The villa prime in the Community of Madrid, it is now 95% more expensive than in 2014. The average price per square meter increased from 1,773 euros to 3,462 euros, according to the Diza Market report prepared using data from the Notary Statistical Portal. In this work, Fernando Pinto and María Luisa Medrano, professors at the Rey Juan Carlos University, analyzed the market behavior in the five municipalities where the prices per square meter are the highest in the community, as well as in the five postal codes where the most expensive housing in the capital is located.
The main conclusion that emerged is that this increase is the result, among other factors, of the scarcity of supply, the arrival of “solvent, stable and growing buyers, of several nationalities”, as well as “the institutional and legal strength that Madrid projects as an equity investment destination”.
In the report, the first from the observatory created by the real estate agency Diza Consultores, the pandemic represents a turning point. From 2014 to 2019, prices continued “on an upward, but contained, trajectory”, with annual increases of between 4% and 8%, which implies a cumulative increase of 28%. The authors believe that during these years the expansion of the market, led by national buyers, was “orderly” and that Madrid began to consolidate itself as an attractive destination in the high-end residential sector.
Pinto highlighted, in the presentation of the report, the “resilience” of the market during the hardest months of the pandemic, when the price only fell by 1.5%, a difference compared to what happened in other European places.

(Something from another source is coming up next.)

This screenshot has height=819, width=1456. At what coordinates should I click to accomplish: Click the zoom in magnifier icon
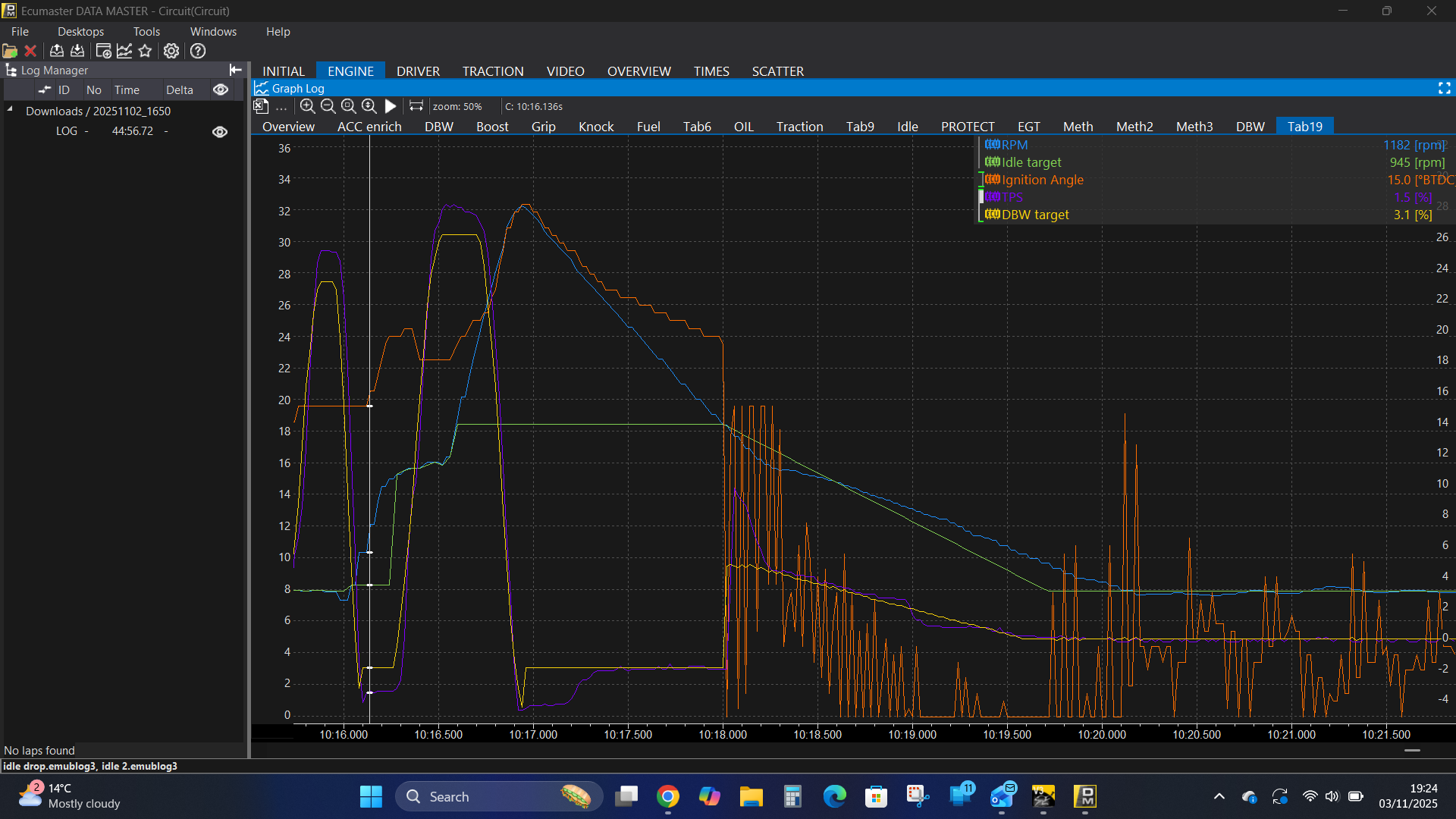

From 2021, the pace of price growth has intensified significantly and recorded a cumulative increase of 54% until 2024. “International demand is intensifying, the shortage of high-end rehabilitated products is becoming more evident, and young buyers with strong purchasing power are gaining greater importance,” the study notes.
When analyzing the five zip codes prime of the capital (Recoletos, Castellana, Jerónimos, Ibiza-Niño Jesús and Almagro-Justicia), the report assures that each of them is like “an autonomous micromarket”, determined mainly by the quality and quantity of housing for sale and the level of international demand. The average price per square meter in these five areas is around 9,500 euros and reaches its maximum in Recoletos, better known as Moulin d’Or, with 11,562 euros.
Before the pandemic, price increases in these markets were “relatively homogeneous, driven mainly by domestic demand, investments in traditional assets and the scarcity of supply in the most consolidated areas”. Following the coronavirus, growth is accelerating in Ibiza-Niño Jesús and Almagro-Justicia, “driven by young expatriate buyers and international profiles”, who find in these areas an “optimal combination between urban lifestyle”, rehabilitated buildings and “commercial dynamism”. In the other three, price increases are sustained, the supply of real estate is “extremely limited” and “international demand for high-end assets continues to be dominant”.
Larger size and garden
Analyzing post-pandemic prices in the cities that make up the report (Madrid, Alcobendas, Pozuelo de Alarcón, Majadahonda, Tres Cantos and Boadilla del Monte), the authors observe a search for larger homes and gardens, as well as an increase in international clientele seeking “high quality” residential areas outside the urban center. Likewise, there was a “disbursement effect” in the “border municipalities” due to the pressure of demand felt in the capital. In Alcobendas, the most expensive square meter is recorded here, just over 5,000 euros, while Boadilla del Monte has seen the biggest increase in prices since then, up 63%.
A very simple way to understand what rising house prices mean prime In the Madrid capital you can see how many square meters you can acquire with a million euros, supporting professors Pinto and Medrano. Thus, an indicator is included in the report which deduces “the structural hardening of access to prime “They could buy between 240 and 330 square meters in 2014. In 2025, the average is 110 square meters,” assured Pinto.